Vcluster allows running a logical Kubernetes cluster within a physical Kubernetes cluster, without needing cluster-admin permissions to the physical cluster. We heard people quickly making the analogy between virtual clusters and virtual machines. Indeed, virtual machines feel like “the real physical machine” but allow the user to install their own Linux kernel, Linux distribution, have full root access, etc., without stepping on the toes of another user in another virtual machine, nor angering the administrator of the physical machine.

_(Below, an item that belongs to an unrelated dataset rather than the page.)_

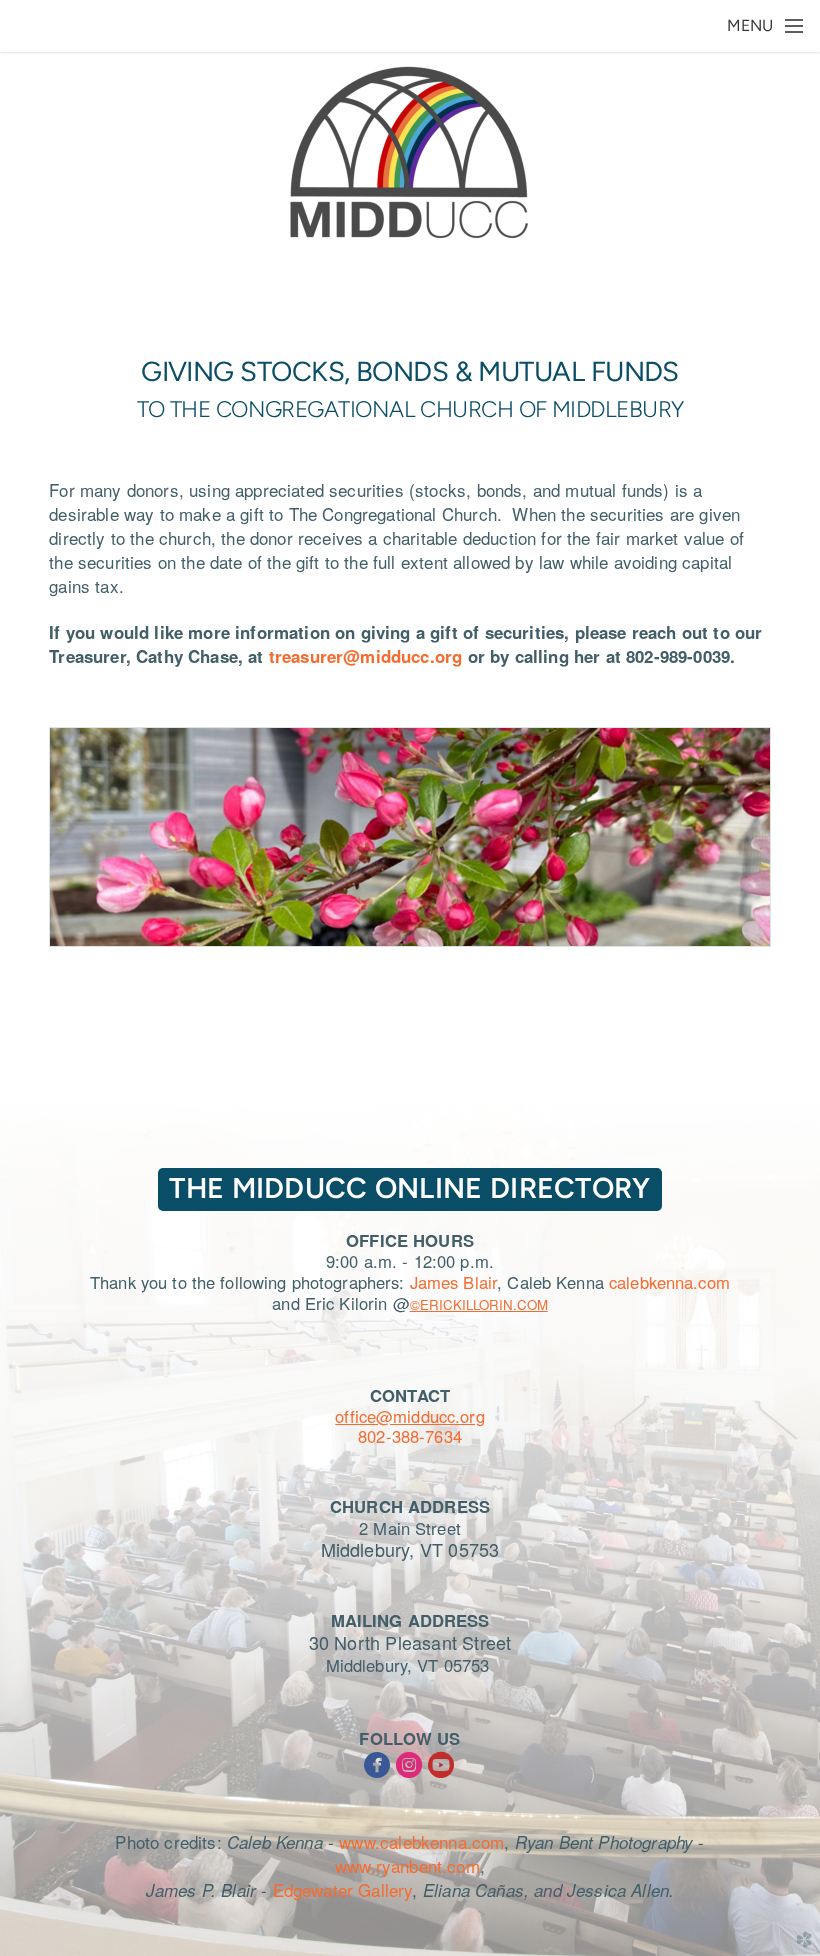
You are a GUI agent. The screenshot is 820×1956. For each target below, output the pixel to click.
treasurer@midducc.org (366, 656)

So what about vcluster? Is it “like a real Kubernetes cluster”? Does it allow me to emulate cluster-admin privileges in a tightly RBAC-ed Kubernetes cluster? Can I try out running privileged containers or containers running as root without compromising the security of the whole cluster? Can I try out a platform-level technology, such as a new operator or a new service mesh, without waiting for the busy Kubernetes administrator to make time for it?
We wanted to find out what vcluster really is. Is it – like the fans talk about it – truly a “free but isolated” virtual cluster on top of a physical Kubernetes cluster, similar to how VMs are “free but isolated” on top of a physical machine? Or is it – like the haters call it – glorified Kubernetes namespaces?
Specifically, when running on top of a security-hardened Kubernetes cluster, users expect a virtual cluster to avoid most security restrictions – just like having “root” on a VM. Does vcluster live up to that expectation?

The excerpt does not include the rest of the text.